Pharmaceutical development

Development of a drug: here’s how it is done
Research begins with an idea as to how an illness can be combatted. During the initial phase experimental studies are done to determine if the substance has the requisite properties for reaching the target towards which the therapy is to be directed. The work is time-consuming and many substances are tested before one or more candidate drugs can be identified. As early as possible, the idea and/or candidate drugs are patented. Then, the selected substances are studied and documented, so that they can be administered to humans. The preclinical phase normally takes from three to five years. Subsequently, studies are conducted in the clinical phase, as follows:

Phase I. Studies aim to determine whether the substance can be administered to humans with an acceptable level of safety. The doses that can be given are defined, as well as how the substance is taken up, how it is distributed in the body, if it is broken down and how it is removed from the body.

Phase II. The substance is tested on patients suffering from the disease/condition that is to be treated with the aim of demonstrating that it has the postulated effect. An optimal dose is determined and researchers continue to document safety and tolerability.

Phase III. Major studies are conducted, usually on large groups of patients, in which the efficacy of the substance is assessed in comparison with that of current standard treatment forms, if such exist, or with a placebo.
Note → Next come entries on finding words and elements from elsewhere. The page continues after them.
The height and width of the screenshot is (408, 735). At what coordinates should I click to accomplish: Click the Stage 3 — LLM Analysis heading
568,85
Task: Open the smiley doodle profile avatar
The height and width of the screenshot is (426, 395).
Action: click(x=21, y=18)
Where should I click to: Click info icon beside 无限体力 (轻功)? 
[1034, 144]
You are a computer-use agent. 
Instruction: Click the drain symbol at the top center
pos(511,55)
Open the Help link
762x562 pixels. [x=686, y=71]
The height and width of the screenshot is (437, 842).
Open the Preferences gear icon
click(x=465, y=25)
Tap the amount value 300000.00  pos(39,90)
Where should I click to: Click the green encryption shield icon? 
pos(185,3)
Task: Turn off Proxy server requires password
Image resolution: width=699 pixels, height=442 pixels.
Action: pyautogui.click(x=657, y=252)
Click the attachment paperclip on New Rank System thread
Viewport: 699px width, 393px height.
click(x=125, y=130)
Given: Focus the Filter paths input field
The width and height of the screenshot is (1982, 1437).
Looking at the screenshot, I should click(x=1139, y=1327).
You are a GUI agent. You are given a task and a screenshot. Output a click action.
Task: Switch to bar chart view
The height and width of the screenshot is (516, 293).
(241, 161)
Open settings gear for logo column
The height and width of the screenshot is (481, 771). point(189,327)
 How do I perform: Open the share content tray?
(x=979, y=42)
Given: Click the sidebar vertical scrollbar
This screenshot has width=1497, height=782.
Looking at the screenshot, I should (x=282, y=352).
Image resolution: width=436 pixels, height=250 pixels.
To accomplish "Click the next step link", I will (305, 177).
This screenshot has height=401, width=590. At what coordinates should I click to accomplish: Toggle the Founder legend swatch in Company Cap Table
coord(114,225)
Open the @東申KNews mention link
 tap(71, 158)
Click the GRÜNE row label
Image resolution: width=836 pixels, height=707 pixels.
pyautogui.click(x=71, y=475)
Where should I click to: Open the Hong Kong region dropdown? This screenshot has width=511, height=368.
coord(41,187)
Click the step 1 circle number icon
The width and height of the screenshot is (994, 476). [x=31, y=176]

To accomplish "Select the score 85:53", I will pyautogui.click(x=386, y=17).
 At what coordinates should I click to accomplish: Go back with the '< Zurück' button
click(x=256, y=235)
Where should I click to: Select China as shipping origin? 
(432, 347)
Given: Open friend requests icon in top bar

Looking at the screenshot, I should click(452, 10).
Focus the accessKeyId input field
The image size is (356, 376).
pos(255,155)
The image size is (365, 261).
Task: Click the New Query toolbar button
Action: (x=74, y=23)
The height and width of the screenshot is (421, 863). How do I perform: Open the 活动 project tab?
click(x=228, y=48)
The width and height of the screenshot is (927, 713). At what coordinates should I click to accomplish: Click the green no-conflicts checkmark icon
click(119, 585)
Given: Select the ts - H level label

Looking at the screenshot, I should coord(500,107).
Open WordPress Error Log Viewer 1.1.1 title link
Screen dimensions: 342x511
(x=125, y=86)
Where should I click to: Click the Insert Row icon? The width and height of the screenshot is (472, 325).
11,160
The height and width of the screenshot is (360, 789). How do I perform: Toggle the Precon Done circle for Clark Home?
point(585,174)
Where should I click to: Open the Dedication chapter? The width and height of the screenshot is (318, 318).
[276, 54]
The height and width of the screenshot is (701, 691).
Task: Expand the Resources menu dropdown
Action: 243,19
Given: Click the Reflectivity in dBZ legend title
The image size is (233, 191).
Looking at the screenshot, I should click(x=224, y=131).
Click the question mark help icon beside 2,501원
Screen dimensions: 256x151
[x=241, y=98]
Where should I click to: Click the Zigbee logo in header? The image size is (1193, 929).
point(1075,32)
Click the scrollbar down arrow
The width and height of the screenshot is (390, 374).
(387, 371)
If the product has an equivalent or better effect, it is developed further. Concurrently, a range of other studies are conducted with respect to safety, interaction with other drugs, preparation forms, etc. After the clinical studies the documentation is compiled in a registration application that is submitted to regulatory authorities in the country/countries in question.

Phase IV. After approval, so-called Phase IV-studies are conducted to document how the drug performs in an everyday clinical setting. Regulatory authorities sometimes require that, for approval, the company must, within a given period, generate certain specific knowledge about the drug, something for which Phase IV studies are often used.